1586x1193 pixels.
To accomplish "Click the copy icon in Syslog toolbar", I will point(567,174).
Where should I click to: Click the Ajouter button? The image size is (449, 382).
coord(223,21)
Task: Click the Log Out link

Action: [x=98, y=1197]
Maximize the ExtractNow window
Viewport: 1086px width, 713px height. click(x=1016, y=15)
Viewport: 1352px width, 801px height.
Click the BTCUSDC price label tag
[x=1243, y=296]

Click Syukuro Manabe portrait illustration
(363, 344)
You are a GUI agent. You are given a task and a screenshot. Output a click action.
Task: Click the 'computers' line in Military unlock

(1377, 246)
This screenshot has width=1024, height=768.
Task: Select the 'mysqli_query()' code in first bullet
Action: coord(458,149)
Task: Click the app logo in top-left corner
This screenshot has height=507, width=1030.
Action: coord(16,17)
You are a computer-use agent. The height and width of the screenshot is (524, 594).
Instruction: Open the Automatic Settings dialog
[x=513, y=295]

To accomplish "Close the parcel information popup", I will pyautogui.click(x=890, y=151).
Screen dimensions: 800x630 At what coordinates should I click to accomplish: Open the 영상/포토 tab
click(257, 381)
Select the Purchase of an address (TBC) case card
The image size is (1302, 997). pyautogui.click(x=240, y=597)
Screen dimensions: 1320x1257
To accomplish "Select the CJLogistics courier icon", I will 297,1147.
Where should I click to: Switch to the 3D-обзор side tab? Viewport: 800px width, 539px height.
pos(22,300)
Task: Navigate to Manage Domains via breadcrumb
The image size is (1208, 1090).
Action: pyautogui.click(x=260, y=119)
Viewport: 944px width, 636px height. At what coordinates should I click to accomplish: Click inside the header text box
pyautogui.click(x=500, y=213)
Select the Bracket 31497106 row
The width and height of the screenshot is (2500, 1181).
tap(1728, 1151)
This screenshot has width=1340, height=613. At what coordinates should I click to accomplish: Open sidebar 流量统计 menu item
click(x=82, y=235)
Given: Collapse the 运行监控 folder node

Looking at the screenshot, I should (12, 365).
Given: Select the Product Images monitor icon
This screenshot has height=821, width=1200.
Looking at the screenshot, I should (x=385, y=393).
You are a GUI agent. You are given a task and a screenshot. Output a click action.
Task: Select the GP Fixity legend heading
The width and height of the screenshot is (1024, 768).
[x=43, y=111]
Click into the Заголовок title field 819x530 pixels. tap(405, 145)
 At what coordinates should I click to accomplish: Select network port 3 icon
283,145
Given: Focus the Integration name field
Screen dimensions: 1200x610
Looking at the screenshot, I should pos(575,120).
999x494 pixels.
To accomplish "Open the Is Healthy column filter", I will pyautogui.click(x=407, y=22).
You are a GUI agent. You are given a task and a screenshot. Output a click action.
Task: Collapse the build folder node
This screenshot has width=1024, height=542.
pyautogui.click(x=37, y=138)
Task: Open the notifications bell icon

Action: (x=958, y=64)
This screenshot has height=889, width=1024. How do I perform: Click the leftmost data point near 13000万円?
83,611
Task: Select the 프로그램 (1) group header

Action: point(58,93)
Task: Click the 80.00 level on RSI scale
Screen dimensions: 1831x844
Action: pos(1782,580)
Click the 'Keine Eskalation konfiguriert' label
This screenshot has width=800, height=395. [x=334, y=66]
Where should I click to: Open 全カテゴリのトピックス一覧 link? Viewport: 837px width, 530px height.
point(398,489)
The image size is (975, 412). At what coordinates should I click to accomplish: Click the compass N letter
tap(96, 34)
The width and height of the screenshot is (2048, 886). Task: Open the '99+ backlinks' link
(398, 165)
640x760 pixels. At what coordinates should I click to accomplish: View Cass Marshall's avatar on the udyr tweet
=-=-=
YOUR TASK = Return the listing word for word.

ANSWER AREA =
1586x1193 pixels.
To accomplish "Click the copy icon in Syslog toolbar", I will point(567,174).
Where should I click to: Click the Ajouter button? The image size is (449, 382).
coord(223,21)
Task: Click the Log Out link

Action: [x=98, y=1197]
Maximize the ExtractNow window
Viewport: 1086px width, 713px height. click(x=1016, y=15)
Viewport: 1352px width, 801px height.
Click the BTCUSDC price label tag
[x=1243, y=296]

Click Syukuro Manabe portrait illustration
(363, 344)
You are a GUI agent. You are given a task and a screenshot. Output a click action.
Task: Click the 'computers' line in Military unlock

(1377, 246)
This screenshot has width=1024, height=768.
Task: Select the 'mysqli_query()' code in first bullet
Action: coord(458,149)
Task: Click the app logo in top-left corner
This screenshot has height=507, width=1030.
Action: coord(16,17)
You are a computer-use agent. The height and width of the screenshot is (524, 594).
Instruction: Open the Automatic Settings dialog
[x=513, y=295]

To accomplish "Close the parcel information popup", I will pyautogui.click(x=890, y=151).
Screen dimensions: 800x630 At what coordinates should I click to accomplish: Open the 영상/포토 tab
click(257, 381)
Select the Purchase of an address (TBC) case card
The image size is (1302, 997). pyautogui.click(x=240, y=597)
Screen dimensions: 1320x1257
To accomplish "Select the CJLogistics courier icon", I will 297,1147.
Where should I click to: Switch to the 3D-обзор side tab? Viewport: 800px width, 539px height.
pos(22,300)
Task: Navigate to Manage Domains via breadcrumb
The image size is (1208, 1090).
Action: pyautogui.click(x=260, y=119)
Viewport: 944px width, 636px height. At what coordinates should I click to accomplish: Click inside the header text box
pyautogui.click(x=500, y=213)
Select the Bracket 31497106 row
The width and height of the screenshot is (2500, 1181).
tap(1728, 1151)
This screenshot has width=1340, height=613. At what coordinates should I click to accomplish: Open sidebar 流量统计 menu item
click(x=82, y=235)
Given: Collapse the 运行监控 folder node

Looking at the screenshot, I should (12, 365).
Given: Select the Product Images monitor icon
This screenshot has height=821, width=1200.
Looking at the screenshot, I should (x=385, y=393).
You are a GUI agent. You are given a task and a screenshot. Output a click action.
Task: Select the GP Fixity legend heading
The width and height of the screenshot is (1024, 768).
[x=43, y=111]
Click into the Заголовок title field 819x530 pixels. tap(405, 145)
 At what coordinates should I click to accomplish: Select network port 3 icon
283,145
Given: Focus the Integration name field
Screen dimensions: 1200x610
Looking at the screenshot, I should pos(575,120).
999x494 pixels.
To accomplish "Open the Is Healthy column filter", I will pyautogui.click(x=407, y=22).
You are a GUI agent. You are given a task and a screenshot. Output a click action.
Task: Collapse the build folder node
This screenshot has width=1024, height=542.
pyautogui.click(x=37, y=138)
Task: Open the notifications bell icon

Action: (x=958, y=64)
This screenshot has height=889, width=1024. How do I perform: Click the leftmost data point near 13000万円?
83,611
Task: Select the 프로그램 (1) group header

Action: point(58,93)
Task: Click the 80.00 level on RSI scale
Screen dimensions: 1831x844
Action: pos(1782,580)
Click the 'Keine Eskalation konfiguriert' label
This screenshot has width=800, height=395. [x=334, y=66]
Where should I click to: Open 全カテゴリのトピックス一覧 link? Viewport: 837px width, 530px height.
point(398,489)
The image size is (975, 412). At what coordinates should I click to accomplish: Click the compass N letter
tap(96, 34)
The width and height of the screenshot is (2048, 886). Task: Open the '99+ backlinks' link
(398, 165)
640x760 pixels. At what coordinates should I click to accomplish: View Cass Marshall's avatar on the udyr tweet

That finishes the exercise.